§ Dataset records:

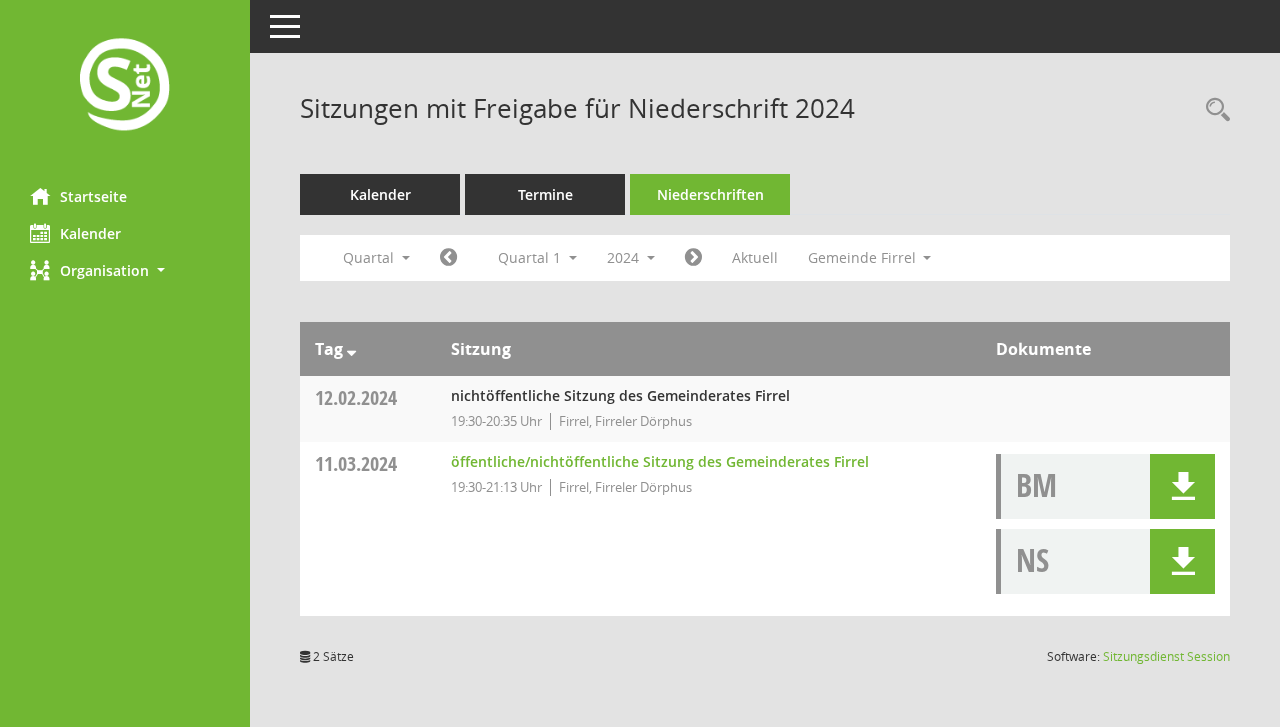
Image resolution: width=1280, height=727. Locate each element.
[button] (125, 270)
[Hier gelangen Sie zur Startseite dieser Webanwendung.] (125, 86)
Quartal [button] (370, 257)
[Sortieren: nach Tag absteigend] (351, 349)
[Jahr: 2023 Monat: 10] (448, 258)
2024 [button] (625, 257)
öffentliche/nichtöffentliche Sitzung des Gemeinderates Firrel (660, 461)
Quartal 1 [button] (531, 257)
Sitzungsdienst (1166, 656)
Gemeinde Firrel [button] (864, 257)
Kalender (90, 233)
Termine (545, 194)
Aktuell (755, 257)
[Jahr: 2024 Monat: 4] (693, 258)
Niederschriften (710, 194)
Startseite (93, 196)
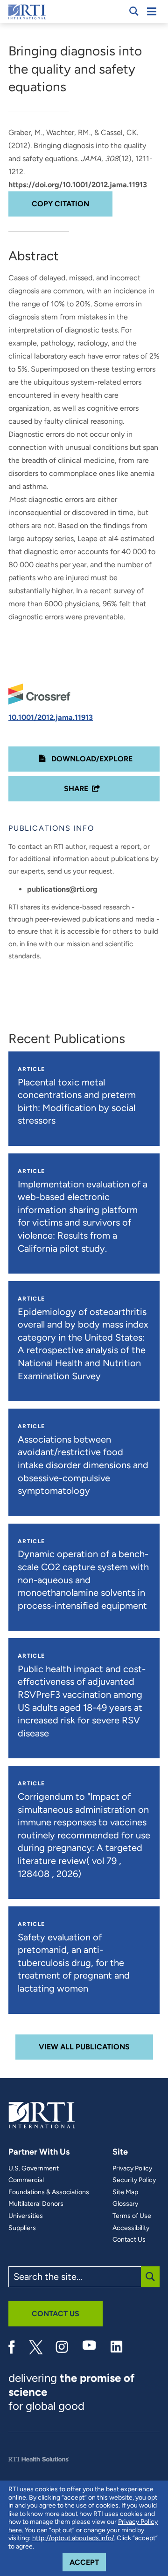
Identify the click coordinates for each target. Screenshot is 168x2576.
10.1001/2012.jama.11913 (50, 717)
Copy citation (60, 203)
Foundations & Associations (48, 2192)
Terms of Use (131, 2216)
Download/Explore (91, 758)
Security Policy (134, 2180)
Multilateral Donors (35, 2204)
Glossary (125, 2204)
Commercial (26, 2180)
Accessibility (130, 2228)
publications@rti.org (62, 889)
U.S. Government (33, 2168)
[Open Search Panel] (134, 11)
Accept (88, 2562)
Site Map (125, 2192)
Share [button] (76, 788)
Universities (25, 2216)
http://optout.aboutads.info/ (73, 2538)
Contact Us (129, 2240)
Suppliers (22, 2228)
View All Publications (84, 2046)
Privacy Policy (132, 2168)
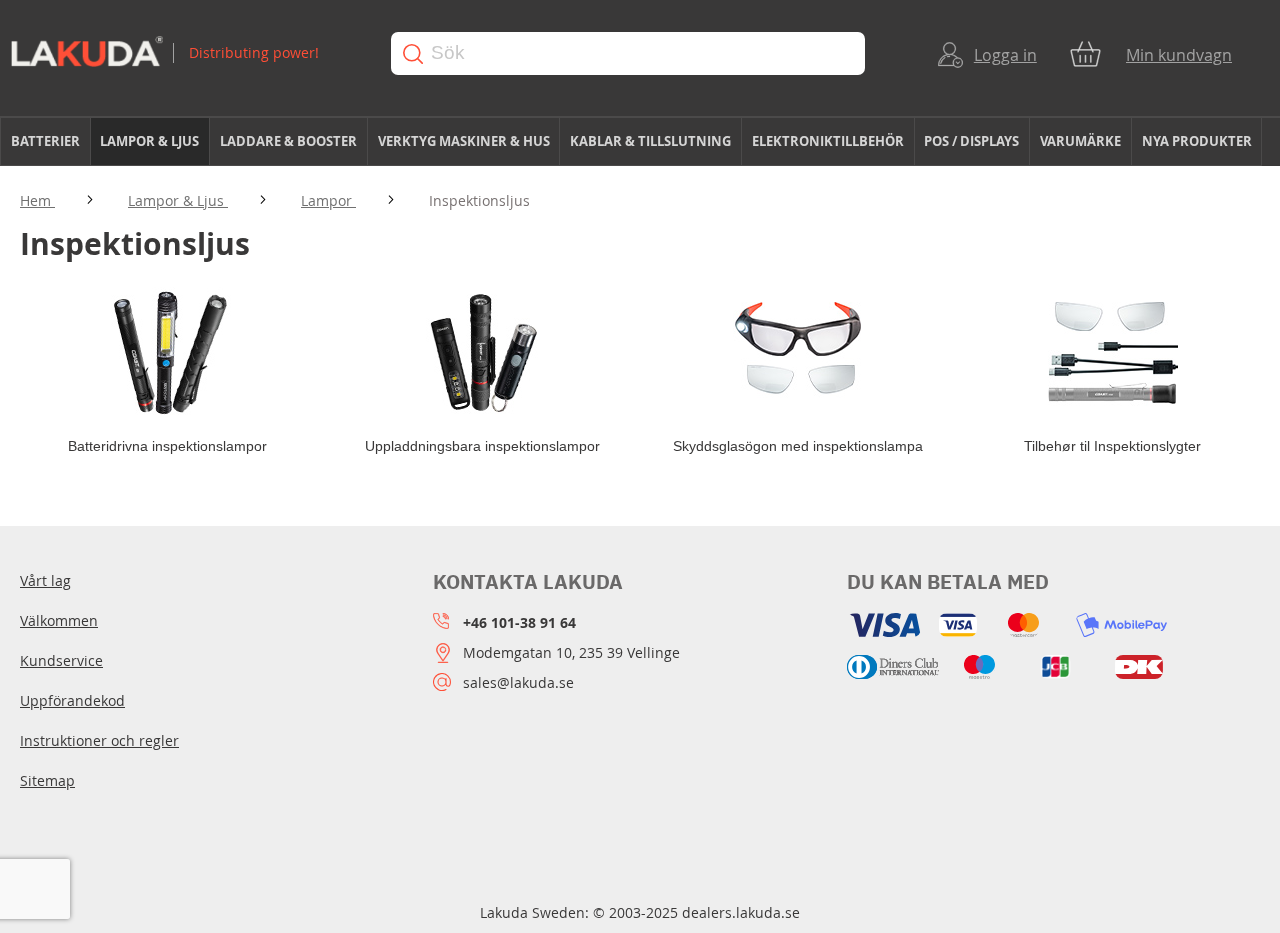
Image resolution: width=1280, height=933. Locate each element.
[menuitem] (45, 141)
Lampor (328, 200)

§ Action item: Count the lines above that contain the word "Startseite". Give only the number.

§ Output: 2